Negatives to Your Credit Score
Bankruptcies, foreclosures, and tax liens are considered to be the biggest negatives to a credit score. Each can reduce your score by 200 points or even more.
- Worst of all is a tax lien because if you do not pay it duly, a tax lien will stay for 10 years, but if you don't pay at all it will hang around for 15 years. However, if you pay a tax lien on time, it just stays for 30 days.
- The easiest to recover from are bankruptcies. They only hang around on your report for 10 years.
- Foreclosures stay for seven years but reduce your chances of obtaining a loan more dramatically if compared with bankruptcy.
So, try to avoid these situations at all costs.
Credit Score Myths
- My credit score improves if I pay my bills on time. It is not true to fact. Paying that electric bill on time every time won't do a thing for your credit score. The only thing bills can do to your credit score is harm it if you don't pay on time. The electric company is entitled to report your delay in payment to a credit bureau. Your other outstanding debts can also worsen your credit history.

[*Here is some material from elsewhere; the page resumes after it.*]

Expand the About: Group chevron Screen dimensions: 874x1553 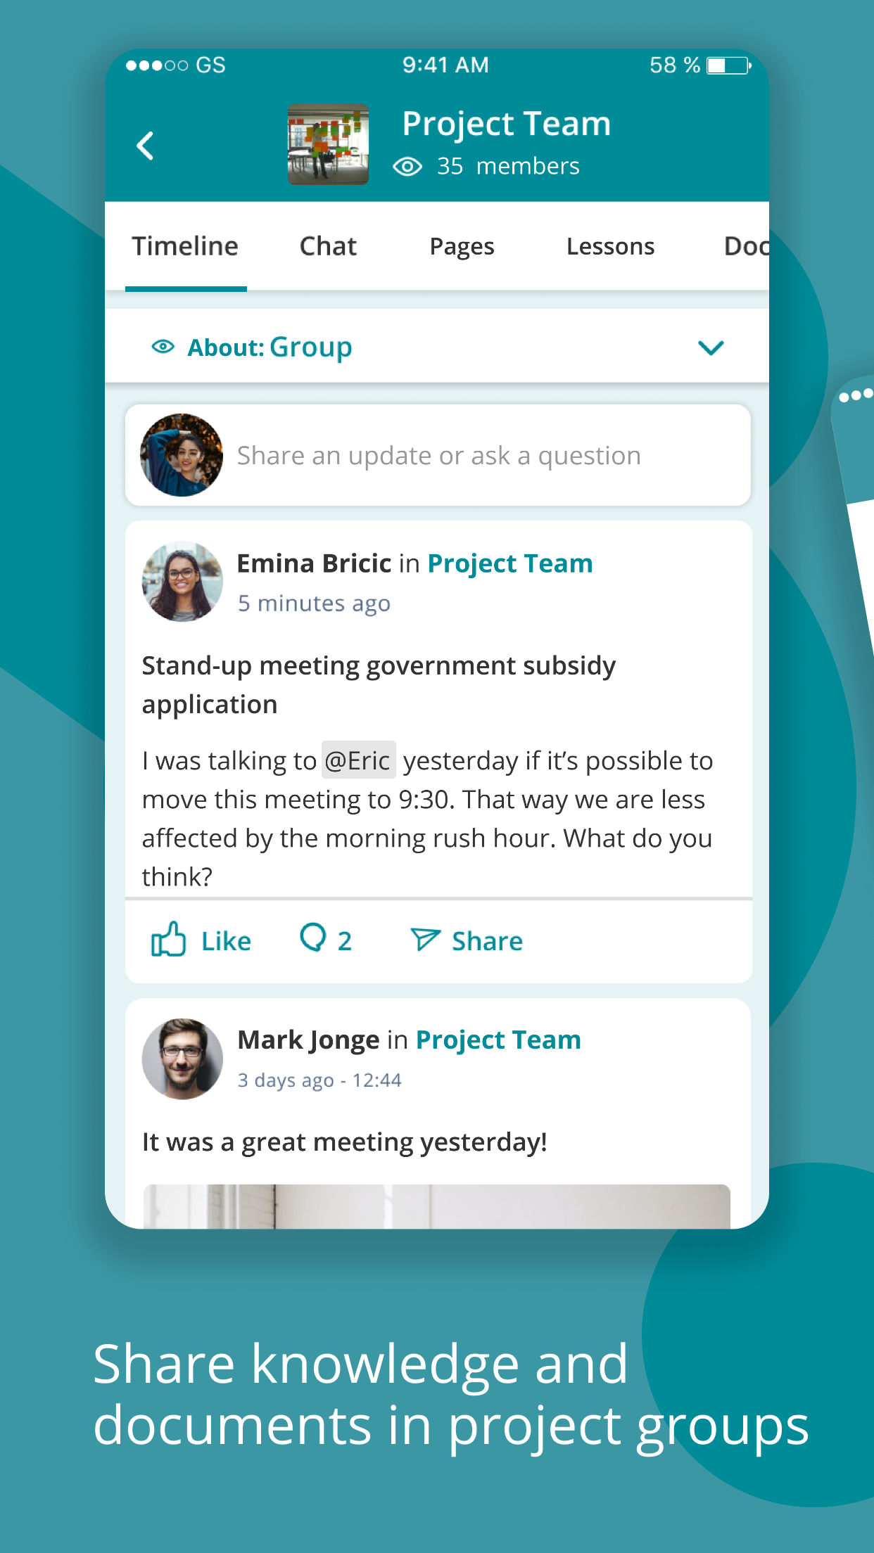(711, 347)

- Every credit request inquiry hurts my score. That is false. In fact, employer and personal credit request inquiries don't harm your credit score at all. Your credit score is slightly reduced only when creditors and lenders put in the request. Remember that the information concerning your income and employment history often used by credit-grantors, though it is not included in your credit report.
Positives to Your Credit Score
It is believed that a balance on your credit card is undesirable for you when you want to be awarded a loan. However it is actually a good thing. The trick is to keep your balance lower than 30% of your total available credit line every month. Try to keep you balance closer to zero and your score will see an increase. Remember, however, that a zero balance is just as bad as a balance over 30%.

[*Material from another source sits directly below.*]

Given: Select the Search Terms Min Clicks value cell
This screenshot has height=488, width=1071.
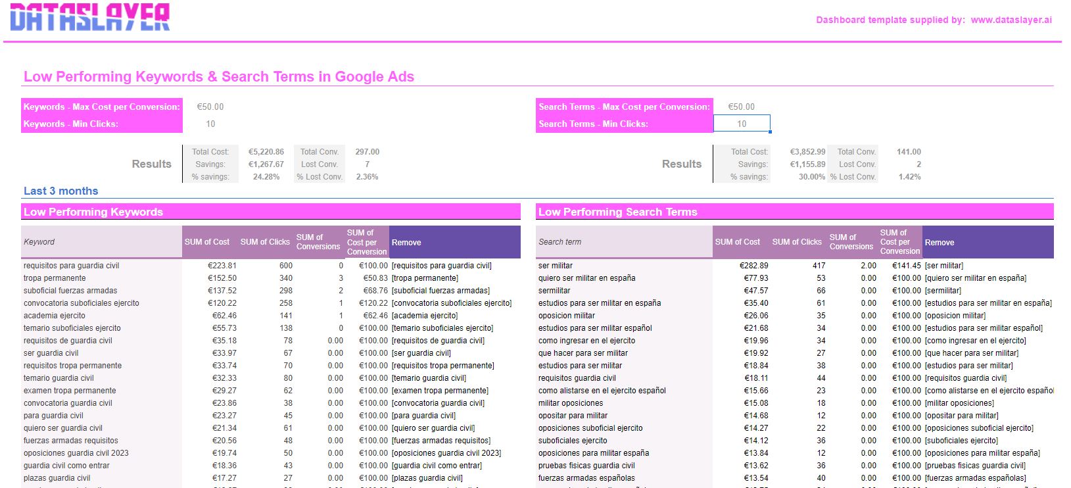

How long you have the same credit cards and other credit-based accounts also affects your credit score. Your score will increase if you use the same credit card for a long period of time.
To put it clear, those big financial gurus are trying to make an accurate system to estimate your credit-worthiness. All the rules and calculations are designed for making your actions to seem solid, static, and simple. Just think for yourself what would make good business sense to a lender, and helping your credit score will become second nature.